3. Explainable planning and scheduling
We extended conflict-based explanations to numeric and probabilistic planning and developed faster/approximate methods (ICAPS24, ECAI24, AAAI25), supporting Manufacturing, Beluga, and Flight Diversion.
We built IPEXCO, an explanation-driven interactive planning platform with LLM conversational interface (XAI25), used in Beluga. We devised CPMpy.tools.explain to provide conflict computation, resolution, and stepwise explanations, and used it n Airbus Manufacturing (CP25).
We advanced explanations of ML policies, including distilling GNNs into C2 logic formulas and extending abductive explanations to NN policies (IJCAI23).
We built demonstrators for all use cases, integrating our research with use-case-specific solutions.
* Airbus Manufacturing: workforce allocation and scheduling via CP/PB/MILP and learned-heuristic guidance; includes disruption generation and conflict-based explanation (CP25 best application paper).
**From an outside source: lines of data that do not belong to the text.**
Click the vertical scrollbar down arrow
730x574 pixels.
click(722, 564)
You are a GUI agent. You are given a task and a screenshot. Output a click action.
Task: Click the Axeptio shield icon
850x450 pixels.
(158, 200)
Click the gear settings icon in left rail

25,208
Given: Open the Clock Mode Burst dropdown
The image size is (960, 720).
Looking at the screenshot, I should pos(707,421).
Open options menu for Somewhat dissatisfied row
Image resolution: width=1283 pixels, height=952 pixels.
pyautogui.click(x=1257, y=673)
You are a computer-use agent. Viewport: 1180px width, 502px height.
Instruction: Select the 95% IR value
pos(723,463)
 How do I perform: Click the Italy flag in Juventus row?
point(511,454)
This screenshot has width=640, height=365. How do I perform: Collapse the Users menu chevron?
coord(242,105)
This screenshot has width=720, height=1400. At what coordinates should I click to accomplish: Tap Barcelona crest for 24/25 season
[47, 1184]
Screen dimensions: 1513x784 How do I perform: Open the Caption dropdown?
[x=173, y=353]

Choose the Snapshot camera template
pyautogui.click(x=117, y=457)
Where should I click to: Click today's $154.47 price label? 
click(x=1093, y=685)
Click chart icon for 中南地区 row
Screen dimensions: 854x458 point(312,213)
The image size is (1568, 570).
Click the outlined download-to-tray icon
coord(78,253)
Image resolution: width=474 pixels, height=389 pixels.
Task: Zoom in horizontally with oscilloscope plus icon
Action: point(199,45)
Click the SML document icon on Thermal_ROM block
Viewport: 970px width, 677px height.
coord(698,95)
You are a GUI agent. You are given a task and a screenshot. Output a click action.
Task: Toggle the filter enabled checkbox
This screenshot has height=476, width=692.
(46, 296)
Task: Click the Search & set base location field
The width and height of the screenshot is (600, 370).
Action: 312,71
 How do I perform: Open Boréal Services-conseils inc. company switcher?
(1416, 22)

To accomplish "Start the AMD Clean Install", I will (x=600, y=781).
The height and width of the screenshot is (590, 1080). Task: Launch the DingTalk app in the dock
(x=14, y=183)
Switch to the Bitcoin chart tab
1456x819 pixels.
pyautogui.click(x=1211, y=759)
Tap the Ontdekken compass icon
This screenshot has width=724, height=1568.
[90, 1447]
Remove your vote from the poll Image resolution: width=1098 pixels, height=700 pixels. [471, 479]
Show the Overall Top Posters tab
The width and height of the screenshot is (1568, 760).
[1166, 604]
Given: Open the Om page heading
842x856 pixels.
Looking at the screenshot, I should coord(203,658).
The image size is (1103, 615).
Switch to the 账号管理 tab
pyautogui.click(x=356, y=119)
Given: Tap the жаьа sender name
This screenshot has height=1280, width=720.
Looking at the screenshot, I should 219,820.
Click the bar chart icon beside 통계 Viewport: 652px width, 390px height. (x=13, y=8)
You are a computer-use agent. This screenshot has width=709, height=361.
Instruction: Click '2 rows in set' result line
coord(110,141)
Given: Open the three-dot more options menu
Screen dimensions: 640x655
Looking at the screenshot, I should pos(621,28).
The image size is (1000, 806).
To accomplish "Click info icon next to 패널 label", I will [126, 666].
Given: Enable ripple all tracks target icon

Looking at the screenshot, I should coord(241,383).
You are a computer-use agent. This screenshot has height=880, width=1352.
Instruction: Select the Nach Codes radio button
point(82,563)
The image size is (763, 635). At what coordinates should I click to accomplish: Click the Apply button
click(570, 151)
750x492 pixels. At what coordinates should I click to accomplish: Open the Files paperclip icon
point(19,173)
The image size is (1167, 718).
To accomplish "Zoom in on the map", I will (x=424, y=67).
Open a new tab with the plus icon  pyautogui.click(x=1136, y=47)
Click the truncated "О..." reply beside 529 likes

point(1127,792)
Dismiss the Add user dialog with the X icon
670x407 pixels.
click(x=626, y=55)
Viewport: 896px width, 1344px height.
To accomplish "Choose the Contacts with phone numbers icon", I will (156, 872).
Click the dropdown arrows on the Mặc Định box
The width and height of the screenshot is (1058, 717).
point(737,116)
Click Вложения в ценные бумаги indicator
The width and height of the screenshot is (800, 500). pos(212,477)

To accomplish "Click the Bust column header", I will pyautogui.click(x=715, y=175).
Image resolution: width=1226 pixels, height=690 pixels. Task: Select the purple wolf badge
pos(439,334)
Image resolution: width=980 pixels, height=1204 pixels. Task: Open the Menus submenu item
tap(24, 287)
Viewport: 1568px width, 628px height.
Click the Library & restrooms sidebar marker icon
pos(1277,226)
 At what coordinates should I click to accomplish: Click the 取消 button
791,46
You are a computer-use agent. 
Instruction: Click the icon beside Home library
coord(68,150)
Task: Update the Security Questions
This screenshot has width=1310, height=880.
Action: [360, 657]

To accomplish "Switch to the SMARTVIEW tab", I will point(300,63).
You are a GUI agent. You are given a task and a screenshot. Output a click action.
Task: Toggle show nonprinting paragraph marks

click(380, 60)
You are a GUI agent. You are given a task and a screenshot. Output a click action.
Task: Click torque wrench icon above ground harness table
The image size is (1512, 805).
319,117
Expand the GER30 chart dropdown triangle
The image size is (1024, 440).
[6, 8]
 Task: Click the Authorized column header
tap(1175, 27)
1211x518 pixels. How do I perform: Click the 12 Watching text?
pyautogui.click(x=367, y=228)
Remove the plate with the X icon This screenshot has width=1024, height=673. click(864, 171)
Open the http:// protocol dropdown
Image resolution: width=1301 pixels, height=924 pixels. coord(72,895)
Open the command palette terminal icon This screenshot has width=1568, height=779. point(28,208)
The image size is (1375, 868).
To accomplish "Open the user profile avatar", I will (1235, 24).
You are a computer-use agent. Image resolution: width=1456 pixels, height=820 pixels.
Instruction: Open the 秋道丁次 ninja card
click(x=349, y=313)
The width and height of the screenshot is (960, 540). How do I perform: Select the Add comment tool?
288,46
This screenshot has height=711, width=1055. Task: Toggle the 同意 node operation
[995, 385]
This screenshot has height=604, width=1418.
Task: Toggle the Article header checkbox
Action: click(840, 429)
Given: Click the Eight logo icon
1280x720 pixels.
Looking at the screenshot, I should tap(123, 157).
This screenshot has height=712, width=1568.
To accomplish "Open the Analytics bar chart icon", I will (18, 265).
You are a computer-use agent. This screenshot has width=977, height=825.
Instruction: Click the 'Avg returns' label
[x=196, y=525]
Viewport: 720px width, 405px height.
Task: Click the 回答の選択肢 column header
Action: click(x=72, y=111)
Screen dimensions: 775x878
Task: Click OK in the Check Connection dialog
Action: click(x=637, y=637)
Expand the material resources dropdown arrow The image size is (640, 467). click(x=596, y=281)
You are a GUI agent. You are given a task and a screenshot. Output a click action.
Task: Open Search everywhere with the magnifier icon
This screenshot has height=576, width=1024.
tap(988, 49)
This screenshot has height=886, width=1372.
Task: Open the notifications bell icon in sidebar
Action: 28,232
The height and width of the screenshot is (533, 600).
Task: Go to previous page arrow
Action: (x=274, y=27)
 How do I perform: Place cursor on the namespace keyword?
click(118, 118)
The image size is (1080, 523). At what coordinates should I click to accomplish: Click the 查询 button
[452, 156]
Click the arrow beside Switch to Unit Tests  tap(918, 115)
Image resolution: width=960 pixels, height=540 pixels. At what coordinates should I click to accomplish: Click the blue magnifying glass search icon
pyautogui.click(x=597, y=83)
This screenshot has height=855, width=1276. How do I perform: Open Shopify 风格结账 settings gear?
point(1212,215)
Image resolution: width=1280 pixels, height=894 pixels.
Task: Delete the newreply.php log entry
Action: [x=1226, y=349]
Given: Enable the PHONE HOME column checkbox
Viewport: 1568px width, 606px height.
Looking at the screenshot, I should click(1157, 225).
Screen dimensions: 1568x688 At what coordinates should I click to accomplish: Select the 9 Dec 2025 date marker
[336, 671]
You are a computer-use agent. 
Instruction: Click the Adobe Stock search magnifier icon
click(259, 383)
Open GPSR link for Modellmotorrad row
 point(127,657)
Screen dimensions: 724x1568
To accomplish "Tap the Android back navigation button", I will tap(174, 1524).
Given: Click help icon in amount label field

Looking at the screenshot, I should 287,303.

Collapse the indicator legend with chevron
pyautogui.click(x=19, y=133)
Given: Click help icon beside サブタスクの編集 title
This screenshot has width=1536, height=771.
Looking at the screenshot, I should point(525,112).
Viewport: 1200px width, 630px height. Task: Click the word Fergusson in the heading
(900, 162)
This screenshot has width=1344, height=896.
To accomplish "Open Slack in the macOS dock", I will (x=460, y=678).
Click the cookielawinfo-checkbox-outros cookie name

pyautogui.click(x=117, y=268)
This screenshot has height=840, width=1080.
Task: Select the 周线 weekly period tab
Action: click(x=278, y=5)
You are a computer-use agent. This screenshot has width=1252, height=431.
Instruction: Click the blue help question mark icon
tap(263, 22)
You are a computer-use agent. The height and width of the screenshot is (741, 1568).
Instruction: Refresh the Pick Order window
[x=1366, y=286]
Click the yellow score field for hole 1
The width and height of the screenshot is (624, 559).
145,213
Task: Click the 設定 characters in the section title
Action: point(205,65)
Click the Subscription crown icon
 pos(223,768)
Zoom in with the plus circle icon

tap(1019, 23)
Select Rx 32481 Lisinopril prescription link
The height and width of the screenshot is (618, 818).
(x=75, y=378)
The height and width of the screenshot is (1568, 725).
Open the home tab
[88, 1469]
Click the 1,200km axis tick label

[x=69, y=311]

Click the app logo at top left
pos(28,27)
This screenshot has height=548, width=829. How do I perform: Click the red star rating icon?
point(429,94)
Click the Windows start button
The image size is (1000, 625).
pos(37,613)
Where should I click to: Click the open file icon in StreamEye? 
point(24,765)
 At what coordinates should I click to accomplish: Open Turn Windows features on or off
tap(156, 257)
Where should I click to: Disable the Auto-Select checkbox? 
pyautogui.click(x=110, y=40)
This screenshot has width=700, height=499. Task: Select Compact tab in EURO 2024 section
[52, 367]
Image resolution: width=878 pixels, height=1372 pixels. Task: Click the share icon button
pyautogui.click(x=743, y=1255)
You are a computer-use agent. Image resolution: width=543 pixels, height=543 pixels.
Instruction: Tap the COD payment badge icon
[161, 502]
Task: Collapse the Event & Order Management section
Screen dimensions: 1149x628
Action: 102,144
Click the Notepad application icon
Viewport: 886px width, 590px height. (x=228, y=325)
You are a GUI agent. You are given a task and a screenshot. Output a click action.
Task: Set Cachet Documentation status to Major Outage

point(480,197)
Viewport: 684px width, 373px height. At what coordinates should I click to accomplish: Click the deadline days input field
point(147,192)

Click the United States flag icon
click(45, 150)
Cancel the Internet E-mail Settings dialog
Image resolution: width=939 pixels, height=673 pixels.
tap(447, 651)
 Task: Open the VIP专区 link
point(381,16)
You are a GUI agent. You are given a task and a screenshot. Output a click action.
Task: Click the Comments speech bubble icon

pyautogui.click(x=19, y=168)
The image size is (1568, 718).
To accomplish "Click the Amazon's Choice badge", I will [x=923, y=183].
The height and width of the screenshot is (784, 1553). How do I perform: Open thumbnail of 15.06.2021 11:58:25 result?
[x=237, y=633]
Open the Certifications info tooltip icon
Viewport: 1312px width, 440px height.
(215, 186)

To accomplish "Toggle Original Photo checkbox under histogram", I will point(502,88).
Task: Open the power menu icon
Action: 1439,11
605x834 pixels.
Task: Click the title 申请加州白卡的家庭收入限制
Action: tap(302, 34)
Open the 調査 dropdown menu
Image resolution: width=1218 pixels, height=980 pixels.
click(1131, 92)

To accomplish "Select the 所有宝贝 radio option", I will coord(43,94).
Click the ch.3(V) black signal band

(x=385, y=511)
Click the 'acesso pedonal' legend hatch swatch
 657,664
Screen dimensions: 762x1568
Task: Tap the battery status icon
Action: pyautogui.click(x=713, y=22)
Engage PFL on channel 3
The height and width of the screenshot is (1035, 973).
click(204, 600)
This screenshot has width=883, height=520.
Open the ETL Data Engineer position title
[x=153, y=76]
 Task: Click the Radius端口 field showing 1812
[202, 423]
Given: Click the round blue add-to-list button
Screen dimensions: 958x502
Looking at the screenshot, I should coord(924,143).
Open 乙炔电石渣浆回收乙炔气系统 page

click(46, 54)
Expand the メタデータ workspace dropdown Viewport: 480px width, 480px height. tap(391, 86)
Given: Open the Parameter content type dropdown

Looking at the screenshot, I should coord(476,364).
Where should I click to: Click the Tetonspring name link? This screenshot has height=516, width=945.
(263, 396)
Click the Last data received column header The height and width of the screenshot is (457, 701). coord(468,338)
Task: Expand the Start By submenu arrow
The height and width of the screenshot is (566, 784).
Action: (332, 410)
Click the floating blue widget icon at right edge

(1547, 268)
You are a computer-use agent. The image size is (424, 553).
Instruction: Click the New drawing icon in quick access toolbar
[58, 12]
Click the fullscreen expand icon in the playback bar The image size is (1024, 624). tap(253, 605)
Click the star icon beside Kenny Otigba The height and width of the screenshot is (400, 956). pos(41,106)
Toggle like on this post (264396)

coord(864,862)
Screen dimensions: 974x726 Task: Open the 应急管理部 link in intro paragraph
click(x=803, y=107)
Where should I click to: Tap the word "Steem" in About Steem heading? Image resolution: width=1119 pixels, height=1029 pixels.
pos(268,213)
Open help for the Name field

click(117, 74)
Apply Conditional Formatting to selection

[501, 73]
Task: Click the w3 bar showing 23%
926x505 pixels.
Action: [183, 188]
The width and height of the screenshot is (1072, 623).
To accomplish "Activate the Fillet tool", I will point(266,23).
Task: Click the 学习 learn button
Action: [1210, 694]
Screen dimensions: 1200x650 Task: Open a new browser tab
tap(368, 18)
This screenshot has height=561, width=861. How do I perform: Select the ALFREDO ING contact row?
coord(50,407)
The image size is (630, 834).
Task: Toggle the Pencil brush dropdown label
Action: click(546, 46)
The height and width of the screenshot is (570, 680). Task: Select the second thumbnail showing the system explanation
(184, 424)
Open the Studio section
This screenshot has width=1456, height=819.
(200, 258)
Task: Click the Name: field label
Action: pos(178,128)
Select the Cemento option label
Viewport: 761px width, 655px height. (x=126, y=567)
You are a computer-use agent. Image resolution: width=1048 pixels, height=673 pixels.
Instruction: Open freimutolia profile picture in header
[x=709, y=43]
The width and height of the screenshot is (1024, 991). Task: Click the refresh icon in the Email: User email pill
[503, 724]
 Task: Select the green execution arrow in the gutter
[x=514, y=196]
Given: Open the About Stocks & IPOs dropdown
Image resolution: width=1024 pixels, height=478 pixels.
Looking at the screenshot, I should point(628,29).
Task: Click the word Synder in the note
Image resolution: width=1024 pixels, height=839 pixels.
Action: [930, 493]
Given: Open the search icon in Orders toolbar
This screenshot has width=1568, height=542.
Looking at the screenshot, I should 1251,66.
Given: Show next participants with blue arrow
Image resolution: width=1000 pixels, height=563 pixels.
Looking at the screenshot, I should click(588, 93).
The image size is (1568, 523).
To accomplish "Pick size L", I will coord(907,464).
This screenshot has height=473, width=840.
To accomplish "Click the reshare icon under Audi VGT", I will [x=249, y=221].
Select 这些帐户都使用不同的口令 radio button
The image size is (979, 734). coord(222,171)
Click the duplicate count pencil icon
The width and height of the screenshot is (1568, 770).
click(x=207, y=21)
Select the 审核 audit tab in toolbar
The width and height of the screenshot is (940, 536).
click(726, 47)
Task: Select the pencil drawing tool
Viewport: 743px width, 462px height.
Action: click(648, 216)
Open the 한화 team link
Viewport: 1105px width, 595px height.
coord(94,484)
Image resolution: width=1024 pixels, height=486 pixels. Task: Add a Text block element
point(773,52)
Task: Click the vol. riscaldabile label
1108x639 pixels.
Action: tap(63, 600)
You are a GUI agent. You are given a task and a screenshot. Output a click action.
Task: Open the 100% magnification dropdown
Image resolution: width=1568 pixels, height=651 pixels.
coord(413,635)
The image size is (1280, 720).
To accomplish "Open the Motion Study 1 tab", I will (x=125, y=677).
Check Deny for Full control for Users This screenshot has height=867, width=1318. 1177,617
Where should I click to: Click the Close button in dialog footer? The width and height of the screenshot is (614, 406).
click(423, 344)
* Airbus Beluga Logistics: deterministic and hybrid planning algorithms, incomplete methods matching competition winners, policy verification/testing, and conflict-based explanations (ECAI25).
* Airbus Flight Diversion: hybrid RL/A* route computation, policy testing, and conflict-based explanations for fuel, time, cost, and safety.
* Optit Waste Collection: scalable 2-stage city-scale CVRP solution with interactive “destroy and repair” exploration, contrastive explanations, and robustness simulation.
* Optit Energy Management: robust Unit Commitment planner using DFL, without needing access to the optimization problem or the solver state; applied to both Optit and simplified planners.
* SciSports Squad Management: robust squad-planning tool integrating verification and tree-compression techniques, deployed in an end-user environment for safe, transparent use.
We released the TUPLES toolkit, aimed at assisting the design and development of trustworthy DSS. It includes:
* Self-Assessment Tool for trustworthiness evaluation;
* TUPLES Lab Python package with robust simulation environments;
* GitLab repository with code for code platforms and demonstrators;
* Contributions to Scikit-Decide, enhancing planning, scheduling, and RL.
We organised a scalability/explainability competition on Beluga, providing generators, simulators, evaluators, baseline solvers, and a new competition platform.
Most technologies advanced to TRL4, some demonstrators TRL5–7, and the competition platform TRL7–8.